**Data extract:**
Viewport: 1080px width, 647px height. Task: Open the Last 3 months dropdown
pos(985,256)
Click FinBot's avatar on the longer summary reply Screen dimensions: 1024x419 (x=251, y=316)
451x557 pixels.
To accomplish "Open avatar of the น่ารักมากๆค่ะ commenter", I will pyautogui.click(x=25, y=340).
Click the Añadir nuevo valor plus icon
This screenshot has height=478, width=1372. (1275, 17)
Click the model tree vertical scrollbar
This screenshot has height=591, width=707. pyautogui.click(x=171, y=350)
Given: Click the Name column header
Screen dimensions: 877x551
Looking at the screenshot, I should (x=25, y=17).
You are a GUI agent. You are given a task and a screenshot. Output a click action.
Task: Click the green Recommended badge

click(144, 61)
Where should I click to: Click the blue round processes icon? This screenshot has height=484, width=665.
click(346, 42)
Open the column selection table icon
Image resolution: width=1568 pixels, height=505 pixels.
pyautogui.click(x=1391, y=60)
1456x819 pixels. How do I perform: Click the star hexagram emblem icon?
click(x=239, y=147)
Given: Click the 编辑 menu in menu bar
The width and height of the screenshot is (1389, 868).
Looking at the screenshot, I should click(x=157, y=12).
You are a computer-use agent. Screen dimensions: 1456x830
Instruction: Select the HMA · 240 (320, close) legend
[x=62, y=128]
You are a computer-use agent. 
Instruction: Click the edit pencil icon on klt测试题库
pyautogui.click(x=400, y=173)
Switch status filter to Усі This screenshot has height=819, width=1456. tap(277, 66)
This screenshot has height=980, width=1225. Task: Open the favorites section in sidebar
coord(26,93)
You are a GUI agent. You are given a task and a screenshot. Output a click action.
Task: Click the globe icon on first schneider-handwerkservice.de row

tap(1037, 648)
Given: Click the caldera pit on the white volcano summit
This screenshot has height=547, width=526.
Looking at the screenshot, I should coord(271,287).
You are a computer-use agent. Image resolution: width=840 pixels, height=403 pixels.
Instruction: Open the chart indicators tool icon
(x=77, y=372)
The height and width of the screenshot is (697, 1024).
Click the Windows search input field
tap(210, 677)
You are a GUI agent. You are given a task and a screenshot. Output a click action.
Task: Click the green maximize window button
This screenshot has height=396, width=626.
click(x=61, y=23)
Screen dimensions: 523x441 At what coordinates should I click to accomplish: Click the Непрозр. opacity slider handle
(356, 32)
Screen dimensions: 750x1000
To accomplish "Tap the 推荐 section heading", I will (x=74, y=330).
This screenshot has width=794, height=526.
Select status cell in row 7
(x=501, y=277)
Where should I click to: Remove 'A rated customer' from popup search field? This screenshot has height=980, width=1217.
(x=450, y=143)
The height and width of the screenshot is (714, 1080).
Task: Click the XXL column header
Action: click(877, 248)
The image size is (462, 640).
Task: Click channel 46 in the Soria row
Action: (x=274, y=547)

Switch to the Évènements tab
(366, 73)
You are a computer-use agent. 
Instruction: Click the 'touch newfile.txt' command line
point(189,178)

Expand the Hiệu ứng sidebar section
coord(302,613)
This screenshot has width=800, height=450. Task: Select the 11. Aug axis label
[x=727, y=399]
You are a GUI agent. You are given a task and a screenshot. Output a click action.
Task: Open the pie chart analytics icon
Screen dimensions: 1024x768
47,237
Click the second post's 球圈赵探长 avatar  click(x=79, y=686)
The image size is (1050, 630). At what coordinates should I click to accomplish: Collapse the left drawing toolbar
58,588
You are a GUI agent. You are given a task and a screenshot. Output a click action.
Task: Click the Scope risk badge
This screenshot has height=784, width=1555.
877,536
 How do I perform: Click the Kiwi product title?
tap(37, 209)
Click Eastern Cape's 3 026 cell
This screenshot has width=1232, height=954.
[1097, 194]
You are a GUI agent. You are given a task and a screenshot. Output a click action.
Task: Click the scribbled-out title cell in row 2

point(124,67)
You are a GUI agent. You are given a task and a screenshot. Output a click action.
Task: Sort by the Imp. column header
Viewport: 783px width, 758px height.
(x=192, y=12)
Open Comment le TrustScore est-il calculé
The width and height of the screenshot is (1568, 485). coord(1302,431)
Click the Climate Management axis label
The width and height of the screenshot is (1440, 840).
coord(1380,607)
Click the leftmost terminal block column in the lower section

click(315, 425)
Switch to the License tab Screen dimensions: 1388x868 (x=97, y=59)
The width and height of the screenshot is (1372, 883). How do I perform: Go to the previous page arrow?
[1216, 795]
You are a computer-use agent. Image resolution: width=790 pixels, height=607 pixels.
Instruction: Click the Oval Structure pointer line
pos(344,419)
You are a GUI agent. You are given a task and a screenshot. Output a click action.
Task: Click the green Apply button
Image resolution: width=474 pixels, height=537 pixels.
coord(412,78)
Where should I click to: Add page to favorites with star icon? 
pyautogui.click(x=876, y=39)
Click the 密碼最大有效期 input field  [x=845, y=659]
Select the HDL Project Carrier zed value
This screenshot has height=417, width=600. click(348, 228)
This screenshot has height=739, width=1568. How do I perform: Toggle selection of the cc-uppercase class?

**Work task:** Each line holding "button" should be copied from the material above.

**Solution to the exercise:**
Task: Click the green maximize window button
Task: Click the green Apply button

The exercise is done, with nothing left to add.